■ **Aim of the exercise**
Search the material and gather each line with "size" in it.

___ Records to use ___

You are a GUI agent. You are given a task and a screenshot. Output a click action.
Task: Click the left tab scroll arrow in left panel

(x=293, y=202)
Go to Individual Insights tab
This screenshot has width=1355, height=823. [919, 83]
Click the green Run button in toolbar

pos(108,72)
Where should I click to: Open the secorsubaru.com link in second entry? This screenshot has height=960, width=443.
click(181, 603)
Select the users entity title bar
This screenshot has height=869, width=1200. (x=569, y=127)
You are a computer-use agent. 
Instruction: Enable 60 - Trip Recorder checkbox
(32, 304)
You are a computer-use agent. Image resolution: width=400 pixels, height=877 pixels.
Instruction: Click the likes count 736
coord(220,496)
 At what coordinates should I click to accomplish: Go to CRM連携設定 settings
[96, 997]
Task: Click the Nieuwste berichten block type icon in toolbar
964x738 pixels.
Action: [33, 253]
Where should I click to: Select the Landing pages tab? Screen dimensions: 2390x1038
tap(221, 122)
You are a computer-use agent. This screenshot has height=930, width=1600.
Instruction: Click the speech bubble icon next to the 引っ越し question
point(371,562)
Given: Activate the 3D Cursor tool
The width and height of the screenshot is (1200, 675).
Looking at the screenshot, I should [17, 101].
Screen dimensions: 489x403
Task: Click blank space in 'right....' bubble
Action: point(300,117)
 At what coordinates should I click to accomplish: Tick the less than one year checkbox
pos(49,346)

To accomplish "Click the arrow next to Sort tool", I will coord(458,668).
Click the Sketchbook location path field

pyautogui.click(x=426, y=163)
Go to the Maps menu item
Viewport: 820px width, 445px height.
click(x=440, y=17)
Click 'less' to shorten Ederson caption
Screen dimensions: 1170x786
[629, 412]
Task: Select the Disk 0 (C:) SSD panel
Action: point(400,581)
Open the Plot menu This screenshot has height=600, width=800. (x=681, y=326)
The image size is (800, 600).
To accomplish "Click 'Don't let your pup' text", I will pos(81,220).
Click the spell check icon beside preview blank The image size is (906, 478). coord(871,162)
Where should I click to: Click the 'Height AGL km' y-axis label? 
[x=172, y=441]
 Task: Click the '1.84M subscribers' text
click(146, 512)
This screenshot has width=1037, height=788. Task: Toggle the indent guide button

___

■ **Reply**
The image size is (800, 600).
Click the spell check icon beside preview blank The image size is (906, 478). coord(871,162)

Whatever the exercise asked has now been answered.